Out With My Inner Child
So, the first time I heard the term “inner child”, I believe, was in therapy. By this time, I was about a year in and we were starting Eye Movement Desensitization and Reprocessing (EMDR) Therapy. EMDR is a psychotherapy technique used to treat the distress associated with past experienced trauma.
During this treatment, either while watching your therapist’s fingers move back and forth, or by holding two buzzers in each hand that buzz back to back, you recall a traumatic moment and are gradually guided back to more pleasant thoughts. Afterwards, you are asked to rate your feelings of distress toward the traumatic event, and the goal is to weaken the negative feelings towards it over time.

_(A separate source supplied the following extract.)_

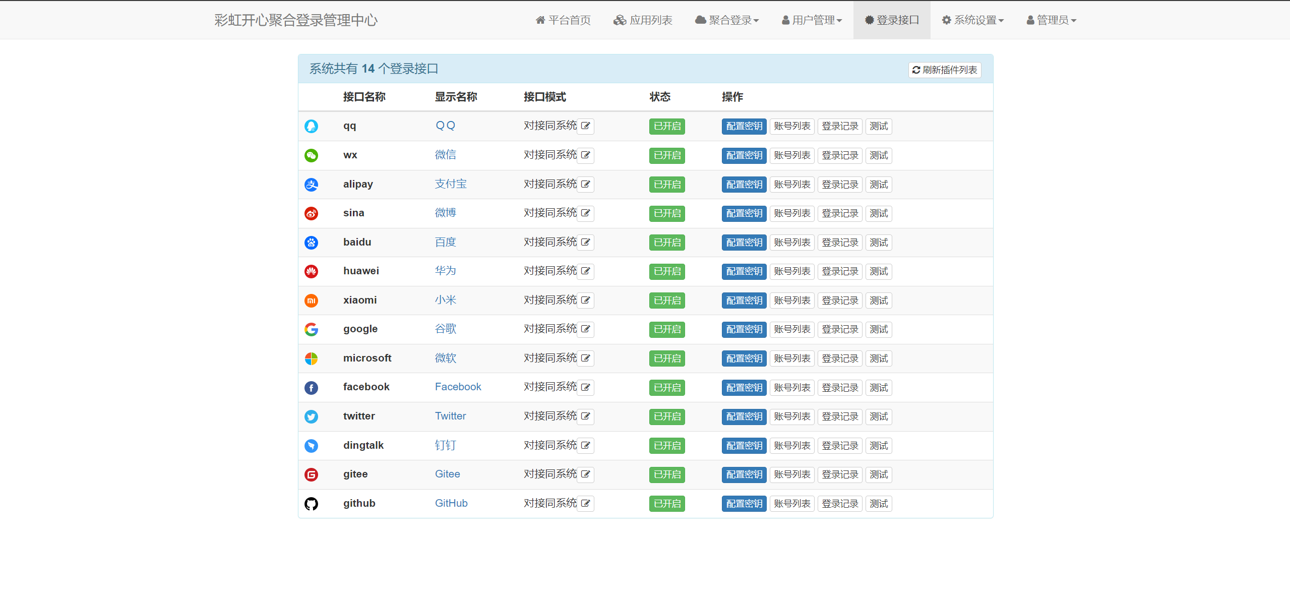This screenshot has width=1290, height=599.
Task: Edit interface mode for the google row
Action: 585,329

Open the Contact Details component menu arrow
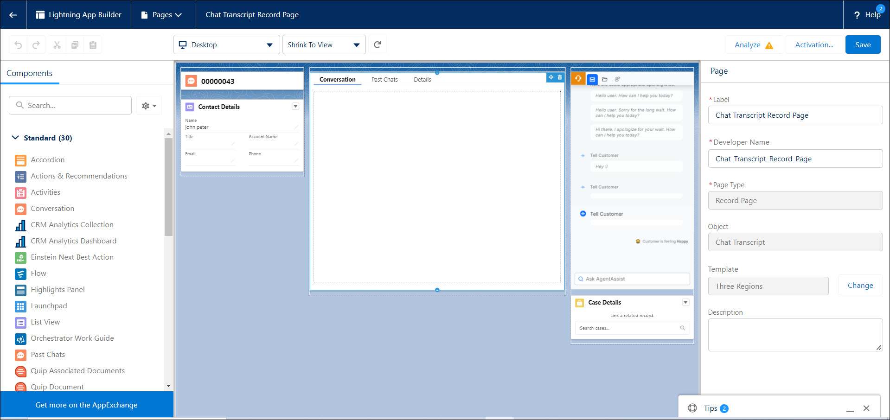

When we started this process, we didn’t have a particular traumatic event in mind. My therapist had noticed how much of my childhood I didn’t seem to remember. For her, it was a pretty alarming amount. So, she wanted to do this and just guide me through some childhood memories and images that I did remember to see what would come up. The first couple of sessions got a little intense for me, and we decided to come back to it another time. We haven’t yet, but it did start the inner child conversation.
From what we did gather, I became aware of some of the things that I felt in need of as a child. I started to see how that shaped some of my patterns and habits and kept it in mind as I noticed them show up in certain situations. It helped me to gain a sense of gentleness and grace with myself. I started adopting the habit of communicating with myself as I would my child, and I still do this.
However! As I just came to notice, there is so much more to inner child work. The other day, I woke up and the sun was beaming through all of my apartment windows. I checked the weather and found that it was going to be an amazingly pleasant day in Chicago. The first in a long while. I got in the shower and took note that I didn’t feel like washing my hair, and it was past the point of sprucing up my fro. So, I decided I’d put it in a high poof.
As I stood at the bathroom mirror in my towel, with a wet brush, gel, and a whole bunch of ponytail holders on the sink, a very vivid memory came to me. I remembered that when I was in junior high, one of my best friends and I would plan to wear our hair the same. The high poof. We’d use beeswax on our edges and tie a ribbon in our poof to match whatever we had on. This was one of my favorite looks.
I Loved how brushing my hair up tight made my eyes slant a bit and look pretty. I Loved how it lifted my cheekbones. This is the face I’m looking at now, at 29, in my own apartment’s bathroom mirror. I remembered on those days in 7th grade, I’d have my hair in its perfect poof, and I always chose the jeans that showed my ass off just right. I liked to be looked at. I like to be looked at now too. So, this day, I also found pants that made me feel like I ought to be seen.
It felt so good. It was such a pleasing moment of being back in that place. As cringey as it is to think about, it was so cute to relive those moments, and be that girl now. I realized, this too is inner child work. Allowing myself to think how I thought then, and be that version of me. Letting myself laugh at the things that used to tickle me then. It’s actually kind of silly to think about how serious I was about connecting to my inner child. It’s literally in the name, it’s okay to be childish, to play.
I was approaching it with such seriousness. Treating myself like I’m my own child instead of just being the child that I still am in a lot of ways. All that stuff still gets me going, it still makes me smile and laugh, and feel those good feelings. This is just as valuable as the gentle grace that I give to myself as I would my real child.
Good things happen when you’re as free as a child. I want to live in that good space.